§ What is being asked: Would you give the records below again, exactly and completely?

━━━━━━━━━━

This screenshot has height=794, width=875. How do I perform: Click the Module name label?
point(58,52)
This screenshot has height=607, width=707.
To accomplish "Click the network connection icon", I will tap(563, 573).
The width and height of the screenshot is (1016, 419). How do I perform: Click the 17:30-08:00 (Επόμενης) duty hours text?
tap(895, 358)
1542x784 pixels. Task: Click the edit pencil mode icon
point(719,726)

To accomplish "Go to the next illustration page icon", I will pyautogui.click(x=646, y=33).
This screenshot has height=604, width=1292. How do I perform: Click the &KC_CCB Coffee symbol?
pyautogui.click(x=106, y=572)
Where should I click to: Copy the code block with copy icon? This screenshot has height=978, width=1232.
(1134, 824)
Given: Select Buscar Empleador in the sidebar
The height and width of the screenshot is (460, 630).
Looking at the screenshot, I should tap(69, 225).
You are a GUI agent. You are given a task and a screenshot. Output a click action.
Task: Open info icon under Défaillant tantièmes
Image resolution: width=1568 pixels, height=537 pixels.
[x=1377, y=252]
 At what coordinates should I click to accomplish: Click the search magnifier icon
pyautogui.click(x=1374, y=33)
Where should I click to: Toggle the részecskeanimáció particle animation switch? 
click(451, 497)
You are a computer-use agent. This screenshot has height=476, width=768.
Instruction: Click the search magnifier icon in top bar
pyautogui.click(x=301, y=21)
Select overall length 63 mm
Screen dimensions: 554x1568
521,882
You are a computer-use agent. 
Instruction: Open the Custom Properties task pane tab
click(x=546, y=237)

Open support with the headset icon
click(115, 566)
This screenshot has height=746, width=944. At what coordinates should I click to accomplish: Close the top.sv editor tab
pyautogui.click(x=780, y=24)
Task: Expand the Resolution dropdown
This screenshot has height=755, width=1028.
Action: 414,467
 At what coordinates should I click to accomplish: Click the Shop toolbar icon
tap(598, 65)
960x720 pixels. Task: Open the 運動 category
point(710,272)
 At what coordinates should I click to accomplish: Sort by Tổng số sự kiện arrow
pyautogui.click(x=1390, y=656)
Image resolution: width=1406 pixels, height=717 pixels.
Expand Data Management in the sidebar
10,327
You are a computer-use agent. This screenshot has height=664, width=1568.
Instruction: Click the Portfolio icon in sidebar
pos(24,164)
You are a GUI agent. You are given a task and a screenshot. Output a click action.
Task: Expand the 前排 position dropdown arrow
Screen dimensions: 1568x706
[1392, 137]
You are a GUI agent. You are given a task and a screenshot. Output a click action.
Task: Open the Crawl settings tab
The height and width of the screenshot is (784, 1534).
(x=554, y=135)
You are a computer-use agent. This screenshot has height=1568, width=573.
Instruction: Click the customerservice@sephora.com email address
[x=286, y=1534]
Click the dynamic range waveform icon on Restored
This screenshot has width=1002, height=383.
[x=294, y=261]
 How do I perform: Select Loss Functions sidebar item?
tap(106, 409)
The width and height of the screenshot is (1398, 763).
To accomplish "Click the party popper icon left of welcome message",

━━━━━━━━━━

§ Finished task:
This screenshot has height=794, width=875. How do I perform: Click the Module name label?
point(58,52)
This screenshot has height=607, width=707.
To accomplish "Click the network connection icon", I will tap(563, 573).
The width and height of the screenshot is (1016, 419). How do I perform: Click the 17:30-08:00 (Επόμενης) duty hours text?
tap(895, 358)
1542x784 pixels. Task: Click the edit pencil mode icon
point(719,726)

To accomplish "Go to the next illustration page icon", I will pyautogui.click(x=646, y=33).
This screenshot has height=604, width=1292. How do I perform: Click the &KC_CCB Coffee symbol?
pyautogui.click(x=106, y=572)
Where should I click to: Copy the code block with copy icon? This screenshot has height=978, width=1232.
(1134, 824)
Given: Select Buscar Empleador in the sidebar
The height and width of the screenshot is (460, 630).
Looking at the screenshot, I should tap(69, 225).
You are a GUI agent. You are given a task and a screenshot. Output a click action.
Task: Open info icon under Défaillant tantièmes
Image resolution: width=1568 pixels, height=537 pixels.
[x=1377, y=252]
 At what coordinates should I click to accomplish: Click the search magnifier icon
pyautogui.click(x=1374, y=33)
Where should I click to: Toggle the részecskeanimáció particle animation switch? 
click(451, 497)
You are a computer-use agent. This screenshot has height=476, width=768.
Instruction: Click the search magnifier icon in top bar
pyautogui.click(x=301, y=21)
Select overall length 63 mm
Screen dimensions: 554x1568
521,882
You are a computer-use agent. 
Instruction: Open the Custom Properties task pane tab
click(x=546, y=237)

Open support with the headset icon
click(115, 566)
This screenshot has height=746, width=944. At what coordinates should I click to accomplish: Close the top.sv editor tab
pyautogui.click(x=780, y=24)
Task: Expand the Resolution dropdown
This screenshot has height=755, width=1028.
Action: 414,467
 At what coordinates should I click to accomplish: Click the Shop toolbar icon
tap(598, 65)
960x720 pixels. Task: Open the 運動 category
point(710,272)
 At what coordinates should I click to accomplish: Sort by Tổng số sự kiện arrow
pyautogui.click(x=1390, y=656)
Image resolution: width=1406 pixels, height=717 pixels.
Expand Data Management in the sidebar
10,327
You are a computer-use agent. This screenshot has height=664, width=1568.
Instruction: Click the Portfolio icon in sidebar
pos(24,164)
You are a GUI agent. You are given a task and a screenshot. Output a click action.
Task: Expand the 前排 position dropdown arrow
Screen dimensions: 1568x706
[1392, 137]
You are a GUI agent. You are given a task and a screenshot. Output a click action.
Task: Open the Crawl settings tab
The height and width of the screenshot is (784, 1534).
(x=554, y=135)
You are a computer-use agent. This screenshot has height=1568, width=573.
Instruction: Click the customerservice@sephora.com email address
[x=286, y=1534]
Click the dynamic range waveform icon on Restored
This screenshot has width=1002, height=383.
[x=294, y=261]
 How do I perform: Select Loss Functions sidebar item?
tap(106, 409)
The width and height of the screenshot is (1398, 763).
To accomplish "Click the party popper icon left of welcome message",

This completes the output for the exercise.